WHAT IS ASKED | Present every line of the material below as a numbered list, skipping blank lines and leaving out the pictures.

● ● ● ●

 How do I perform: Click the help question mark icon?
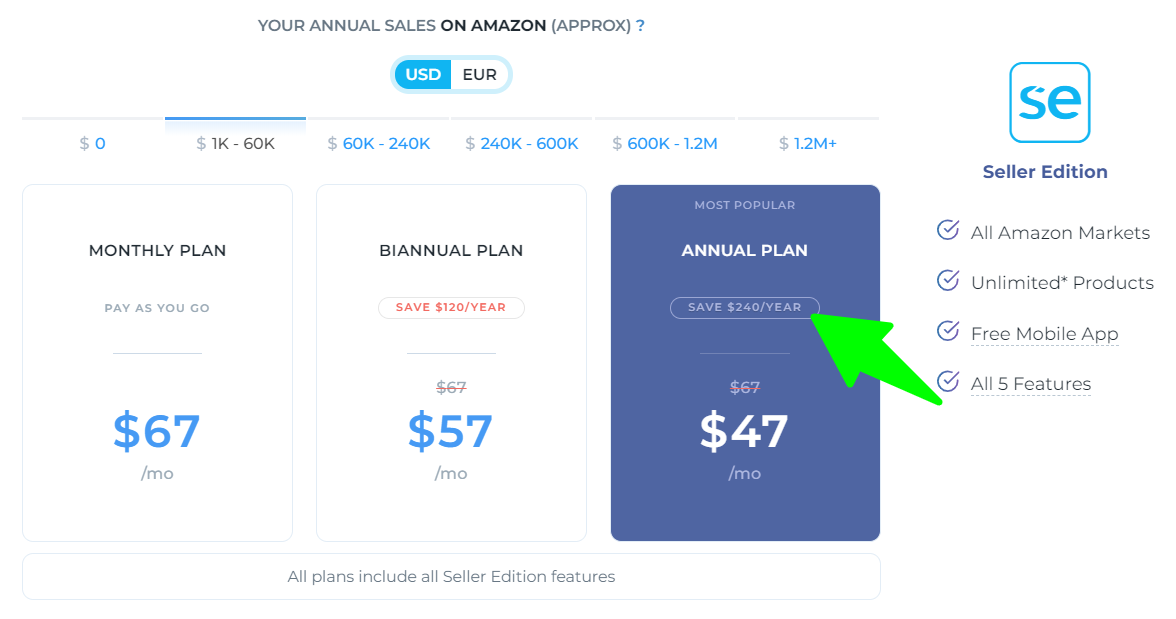(x=640, y=26)
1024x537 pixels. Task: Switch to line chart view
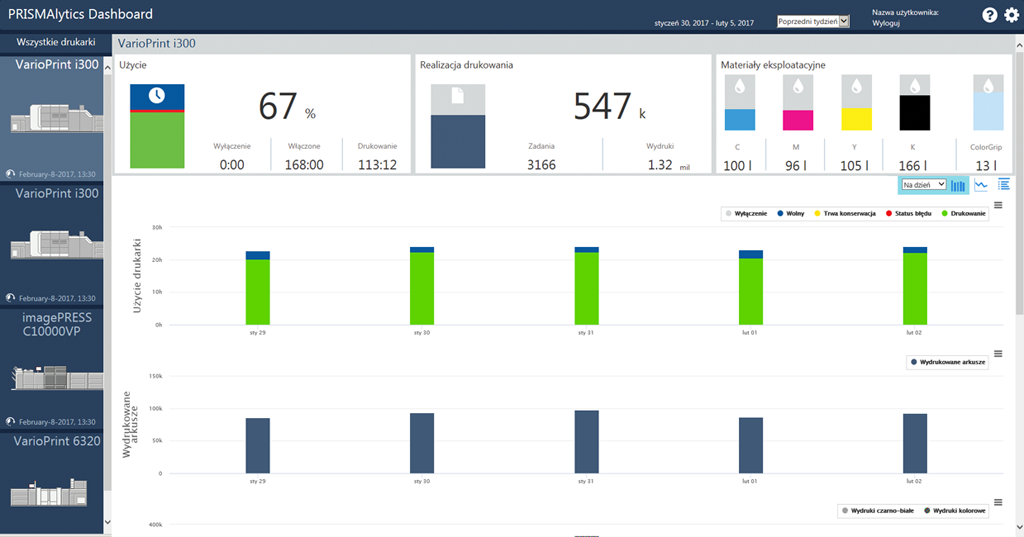pos(981,185)
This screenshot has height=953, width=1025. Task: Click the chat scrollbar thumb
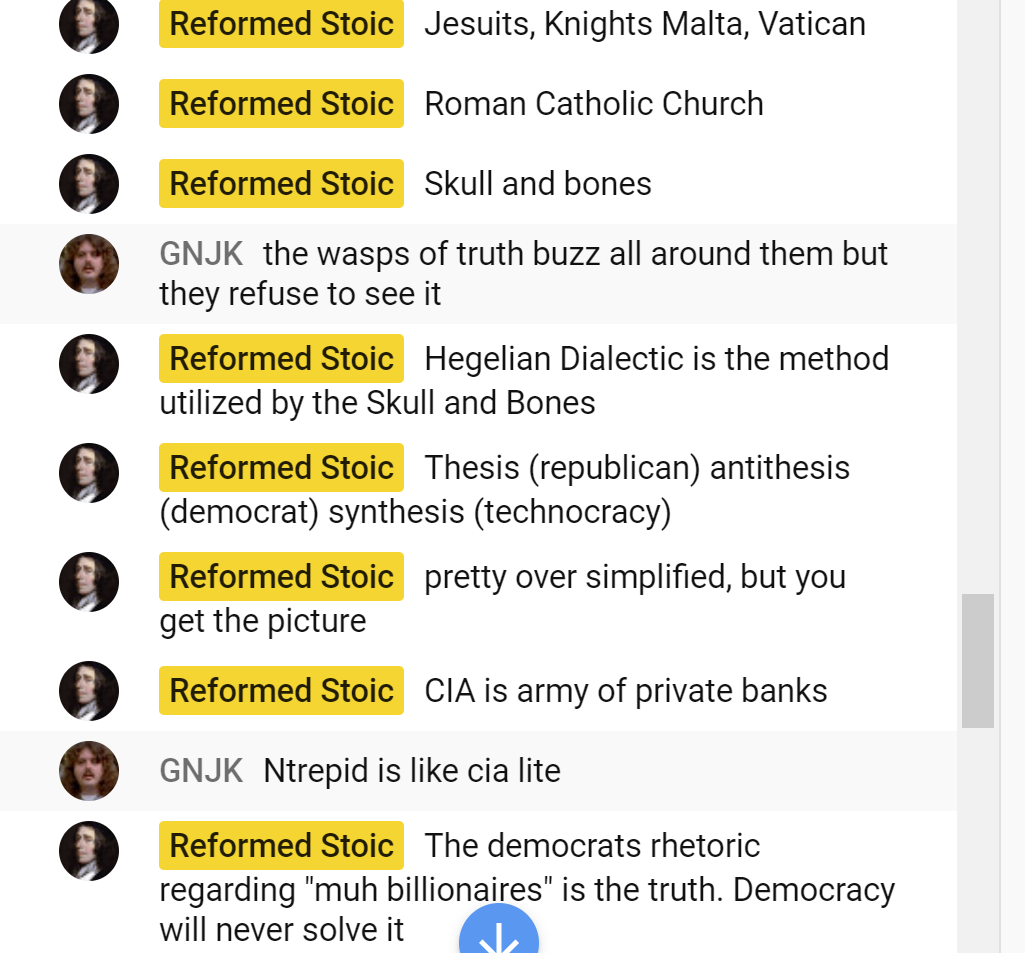coord(977,661)
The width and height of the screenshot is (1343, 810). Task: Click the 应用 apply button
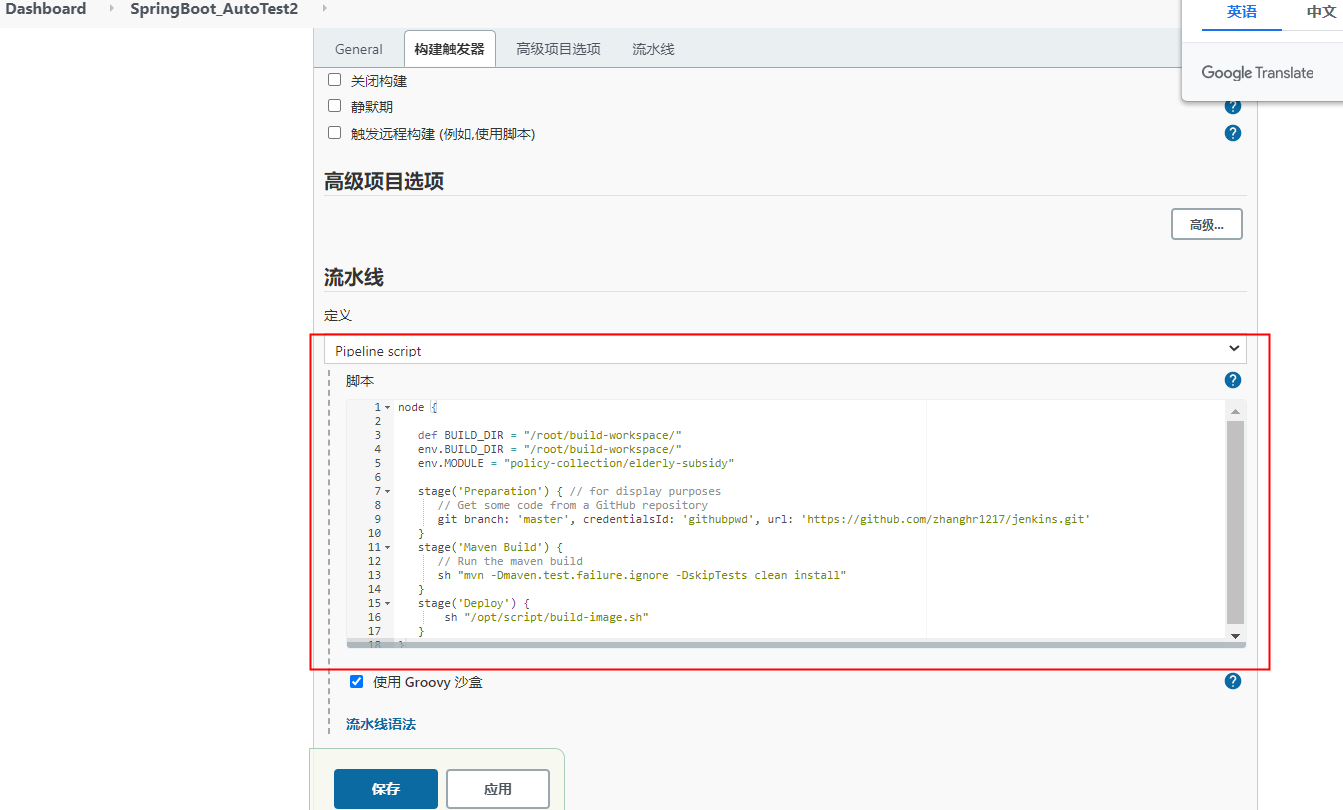[x=497, y=788]
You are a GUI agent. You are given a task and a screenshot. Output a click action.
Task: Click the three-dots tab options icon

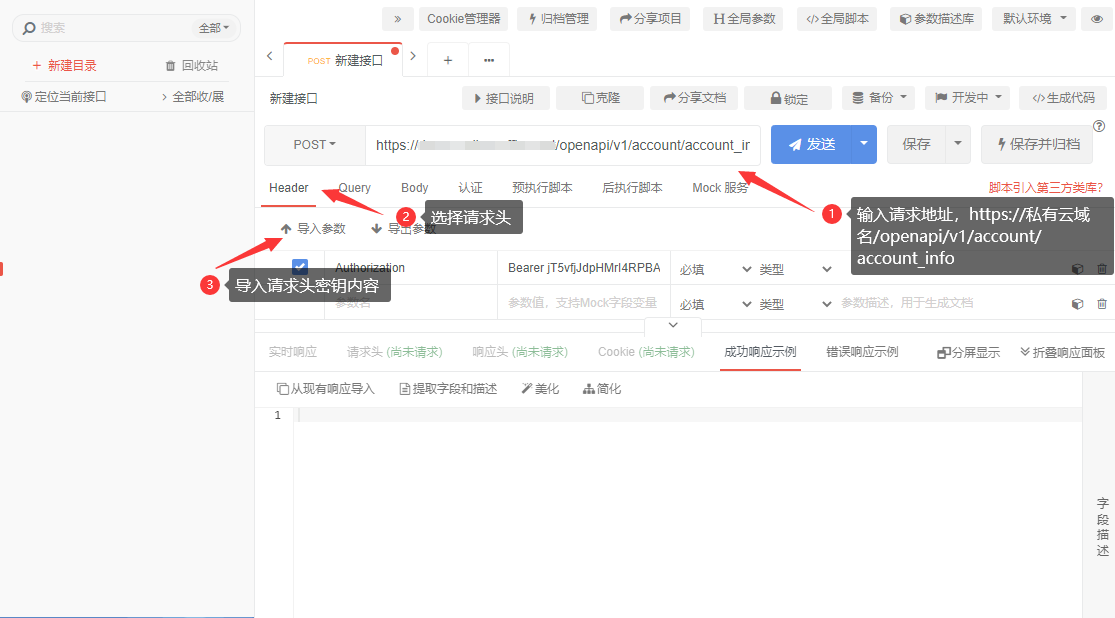point(489,60)
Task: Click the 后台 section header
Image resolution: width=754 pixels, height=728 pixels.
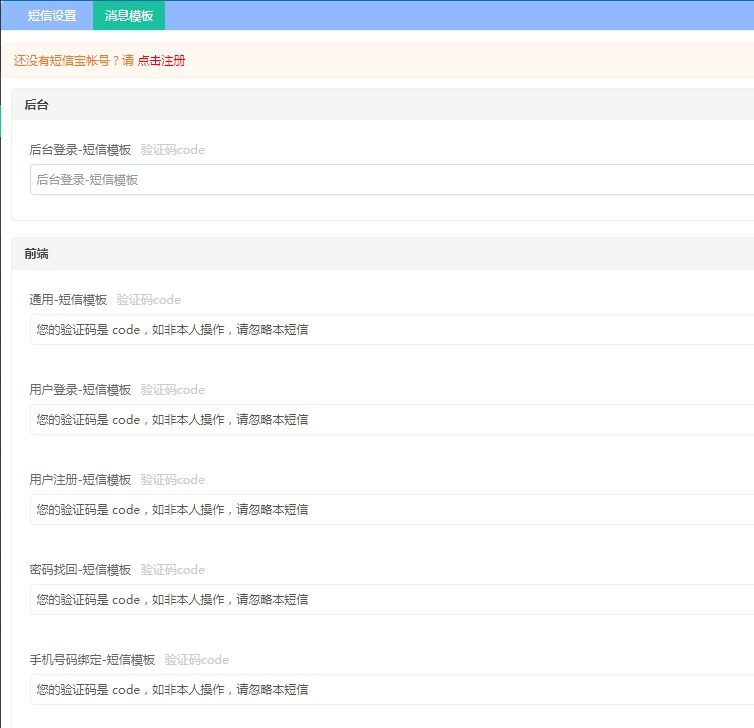Action: coord(36,104)
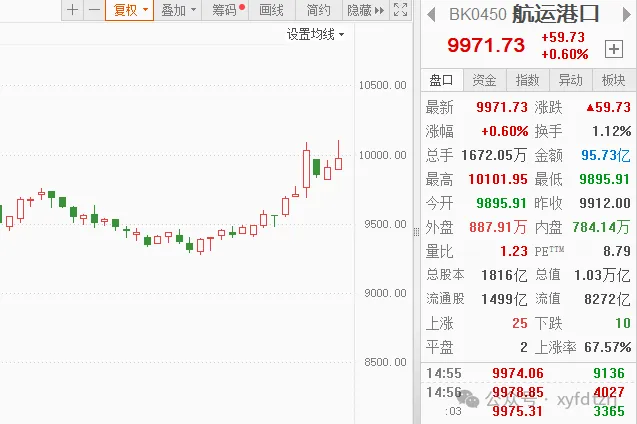Open the 指数 tab
The width and height of the screenshot is (637, 424).
point(527,80)
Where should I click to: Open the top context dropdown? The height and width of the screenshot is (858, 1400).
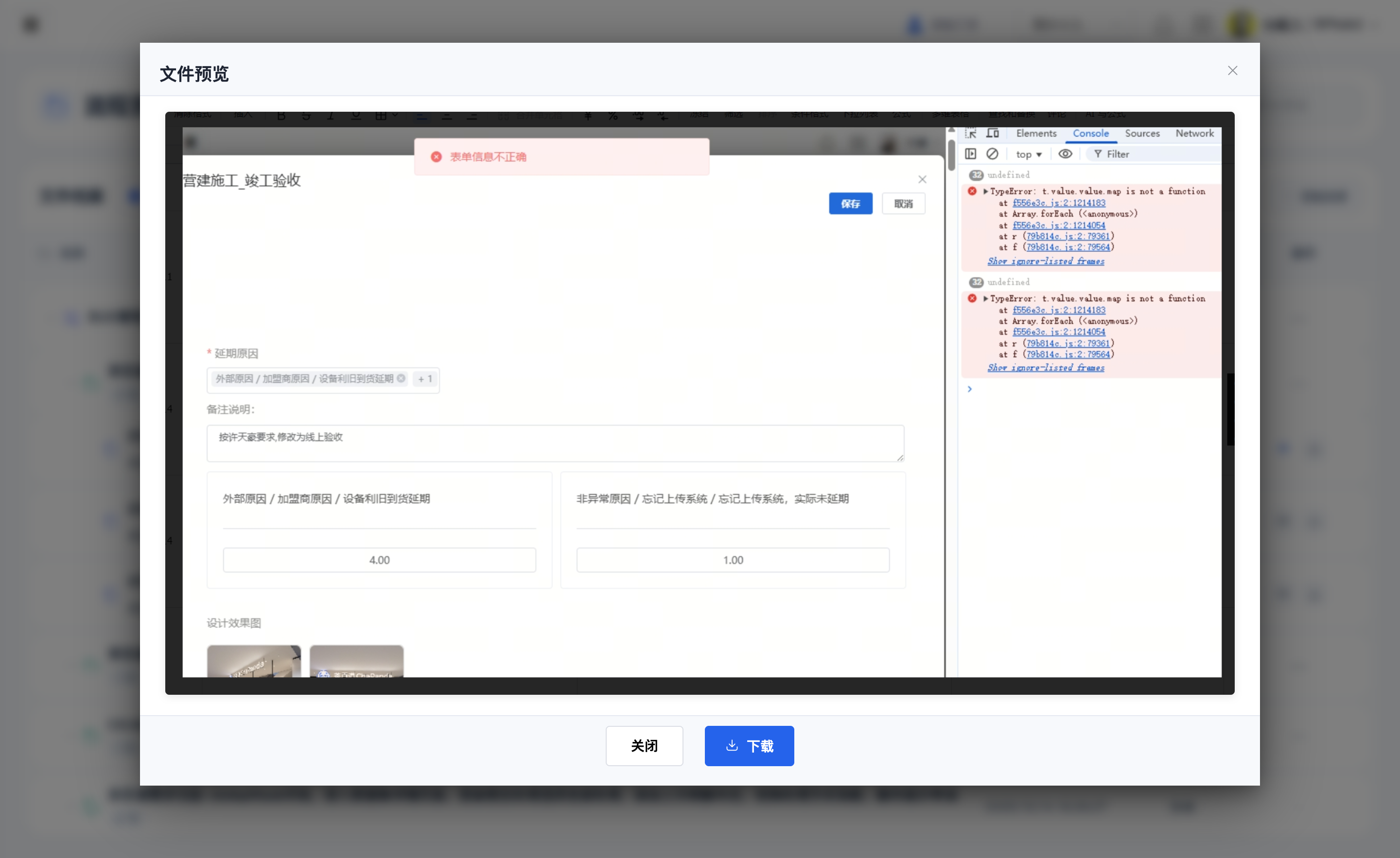click(x=1029, y=154)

● ● ● ●

CORRECT RESPONSE |
1.  How do I perform: Click the help question mark icon?
2. (x=640, y=26)
3. 1024x537 pixels. Task: Switch to line chart view
4. pos(981,185)
5. This screenshot has height=953, width=1025. Task: Click the chat scrollbar thumb
6. coord(977,661)
7. The width and height of the screenshot is (1343, 810). Task: Click the 应用 apply button
8. [x=497, y=788]
9. You are a GUI agent. You are given a task and a screenshot. Output a click action.
10. Task: Click the three-dots tab options icon
11. point(489,60)
12. Task: Click the 后台 section header
13. Image resolution: width=754 pixels, height=728 pixels.
14. Action: coord(36,104)
15. Open the 指数 tab
16. The width and height of the screenshot is (637, 424).
17. point(527,80)
18. Where should I click to: Open the top context dropdown? The height and width of the screenshot is (858, 1400).
19. click(x=1029, y=154)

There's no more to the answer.